**WORK TASK**
Below are some entries. Return exactly the lines from the one with "The width and" through the final line, leaving out any pictures.
········
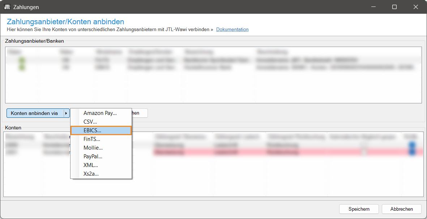Viewport: 427px width, 219px height.
Task: Pick 'FinTS...' in the connection menu
Action: click(x=92, y=139)
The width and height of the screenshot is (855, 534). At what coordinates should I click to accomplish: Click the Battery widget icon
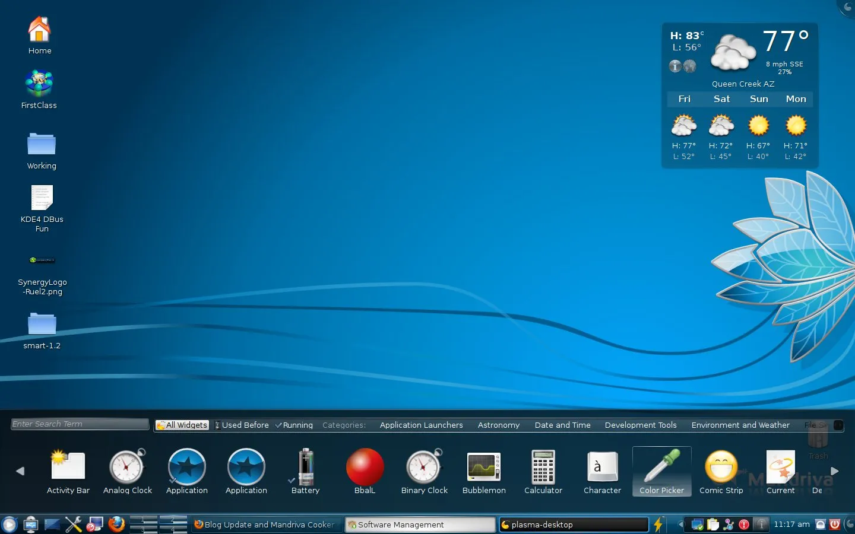[x=305, y=468]
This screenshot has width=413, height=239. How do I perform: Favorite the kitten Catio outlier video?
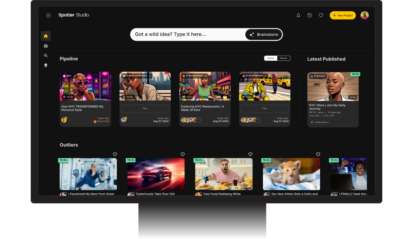pos(318,154)
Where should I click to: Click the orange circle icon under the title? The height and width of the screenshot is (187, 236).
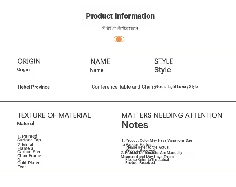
········
**ANSWER TO THIS EXERCISE**
The width and height of the screenshot is (855, 534). At what coordinates should I click to accomplish: Click the Battery widget icon
[x=305, y=468]
This screenshot has width=413, height=239. How do I perform: Favorite the kitten Catio outlier video?
pos(318,154)
Where should I click to: Click the orange circle icon under the title? The height and width of the screenshot is (187, 236).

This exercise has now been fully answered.